+++ Extracted data
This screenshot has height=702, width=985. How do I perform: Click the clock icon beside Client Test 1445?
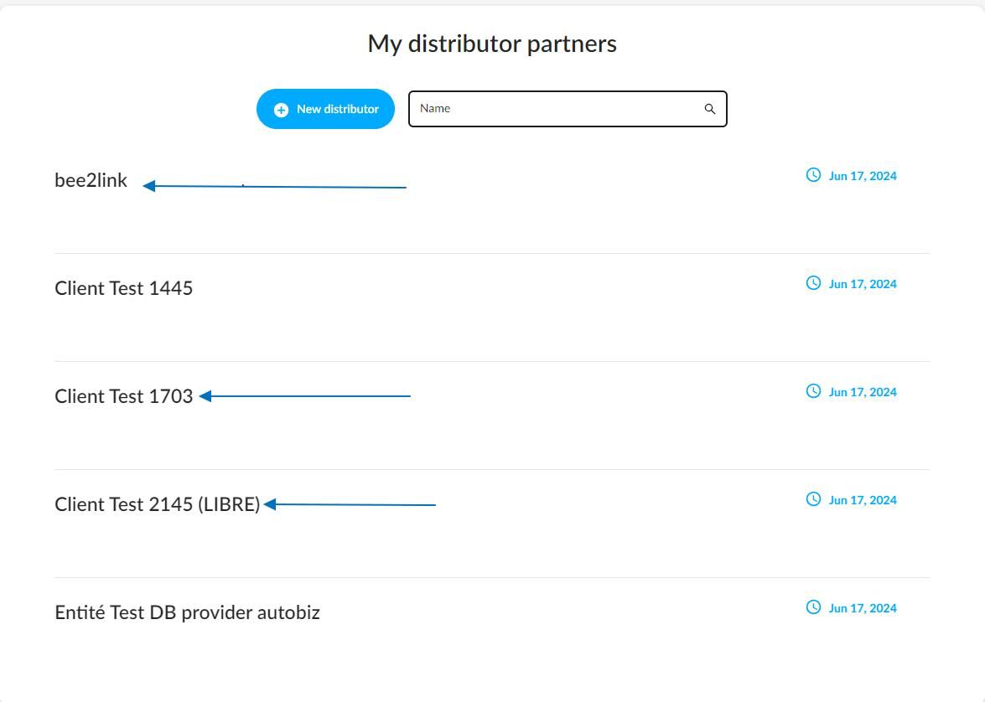point(813,283)
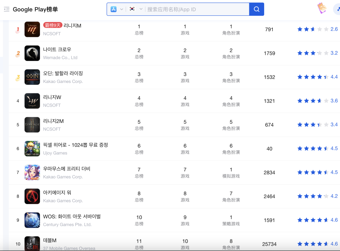Open the App Store platform dropdown
Image resolution: width=340 pixels, height=251 pixels.
tap(116, 9)
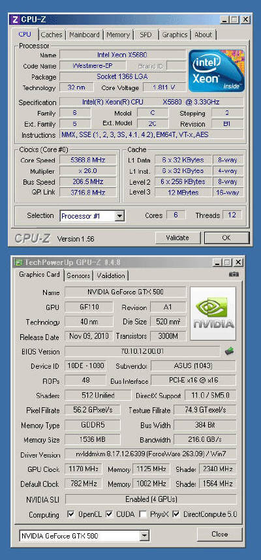261x560 pixels.
Task: Click the Validate button
Action: click(177, 238)
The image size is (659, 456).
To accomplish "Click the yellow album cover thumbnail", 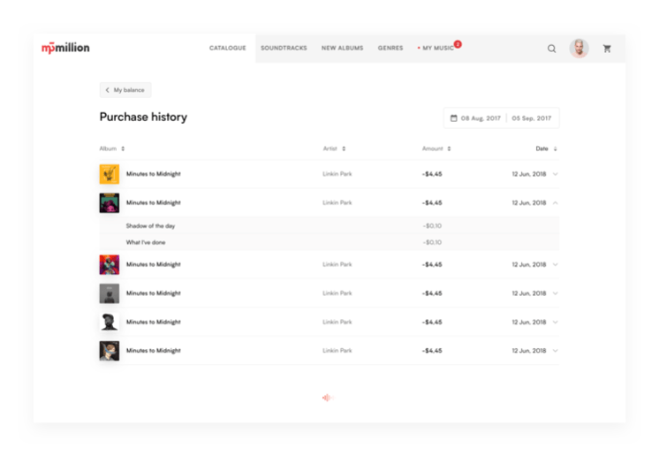I will 110,174.
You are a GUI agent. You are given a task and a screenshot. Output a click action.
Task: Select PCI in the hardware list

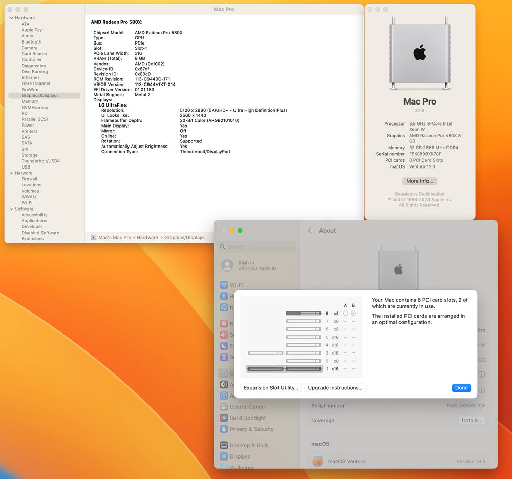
++++++
** Exercise details **
Pictures are not part of the copy. Output only the lines from the one with "You are a GUI" through the final line of the records, exactly as given.

** Exercise result **
You are a GUI agent. You are given a task and a screenshot. Output a click action.
Task: Select PCI in the hardware list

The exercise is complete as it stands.